La próxima aprobación en España, ya era hora, de una ley de transparencia y de acceso a la información, en la que según parece se han incluido normas y disposiciones acerca del buen gobierno y la buena administración, plantea algunas consideraciones acerca del alcance y sentido de estas materias. También sobre la denominación de la ley porque si el buen gobierno y la buena administración, conceptos no idénticos, incluyen la transparencia y el acceso a la información, es probable que el título o la rúbrica de la ley debiera comenzar por lo general y, si es el caso, hacer una referencia a lo particular.

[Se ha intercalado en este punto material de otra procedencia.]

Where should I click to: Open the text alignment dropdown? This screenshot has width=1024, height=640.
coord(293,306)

Tras esta matización, lo que quisiera comentar en el artículo de hoy es que en una verdadera democracia, la información que hay que garantizar a los ciudadanos, que son los auténticos soberanos del poder público, no es sólo la información que obra en manos de ministerios y demás entes públicos. Los ciudadanos, por el hecho de serlo, tienen, como titulares del derecho fundamental a la buena administración (artículo 41 de la carta europea de los derechos fundamentales), el derecho a conocer todas las informaciones de interés general. Es decir, la actividad de los partidos políticos, que son instituciones de interés general, los contratos de los sindicatos, que son instituciones de interés general, o los planes de formación que realizan las patronales, que son instituciones de interés general, deben estar bajo el escrutinio de la ciudadanía. Si, además, resulta que estas instituciones se financian en gran medida con fondos públicos, la transparencia de sus actuaciones y la obligación de rendir cuentas y facilitar la información que se solicite es, si cabe, más exigible todavía.

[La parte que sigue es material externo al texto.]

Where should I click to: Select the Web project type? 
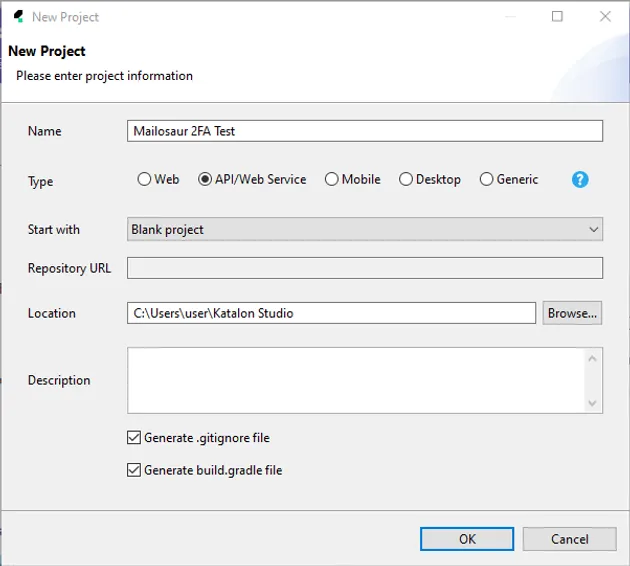145,180
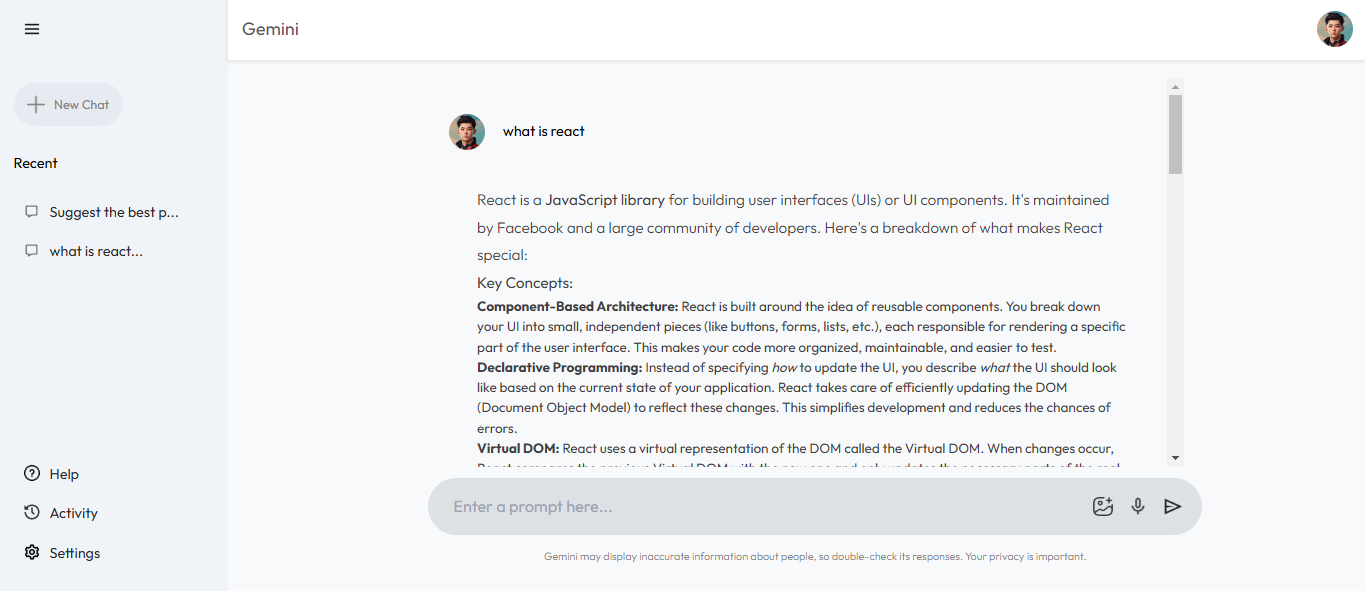
Task: Click the plus icon in New Chat
Action: point(36,105)
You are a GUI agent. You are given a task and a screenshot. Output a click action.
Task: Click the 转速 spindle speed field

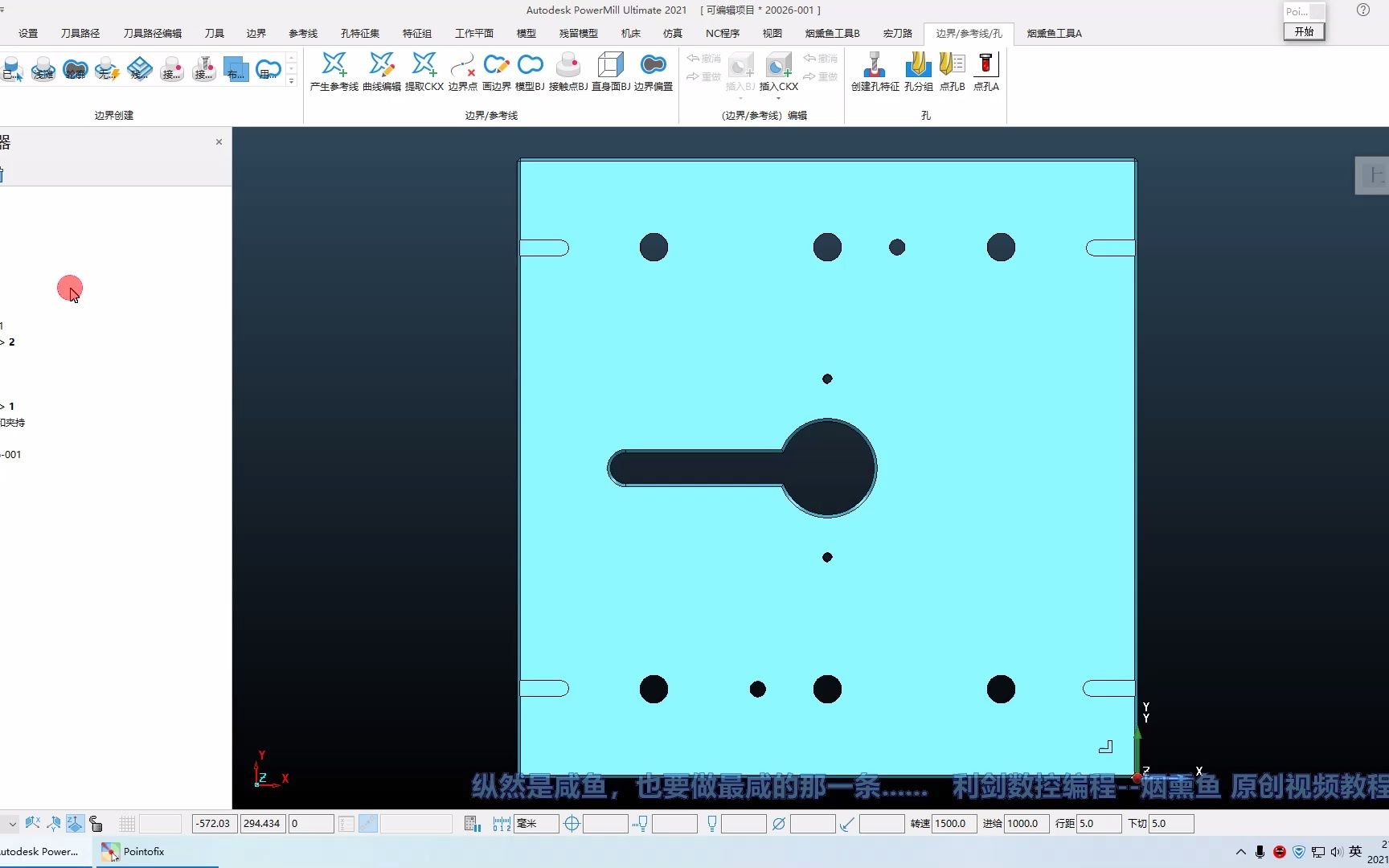954,823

En el mismo sentido, la Corona, que se financia también con fondos públicos por ser la jefatura del Estado, tiene, por obvias razones, una obligación de ejemplaridad en todo lo que se refiere a la transparencia y a la información que todo el mundo reconoce. Las ONGs que manejan fondos públicos deben rendir cuentas de sus actuaciones así como los concesionarios de servicios públicos y contratistas de las Administraciones públicas que realicen, por delegación, obras o servicios públicos.
La transparencia y el acceso a la información son, por tanto, un derecho de los ciudadanos y una obligación de todas las instituciones de interés general. En mi opinión, más que una obligación, que también obviamente, la transparencia y la facilitación de la información constituyen dos manifestaciones de la rendición de cuentas y del hábito de motivación de las decisiones propias de las instituciones de interés general. Si el hábito de justificación y motivación de las decisiones relativas al interés general estuviera más arraigado entre los dirigentes, una ley de este tipo no levantaría tantas ampollas. En el mismo sentido, si el pueblo soberano estuviera acostumbrado a exigir, no a rogar o implorar casi de rodillas, ciertas informaciones de los poderes públicos y de las instituciones de interés general, no traería tanta cola una norma de esta naturaleza.
Ojala que esta ley ayude de verdad a que los dirigentes asuman como algo normal y ordinario que su actividad puede ser vista y controlada en todo momento. Y, también, aunque esto es más complejo, ojalá que los ciudadanos vayamos asumiendo cada vez más la conciencia de lo que realmente somos dueños: y señores del poder público. De esta manera, quienes temporalmente asumen algún tipo de poder público serán más conscientes de que su labor es la de administrar o gestionar por un tiempo, no para siempre, asuntos que son la titularidad popular a quien, permanentemente, deber dar cuentas de su administración, de su gestión.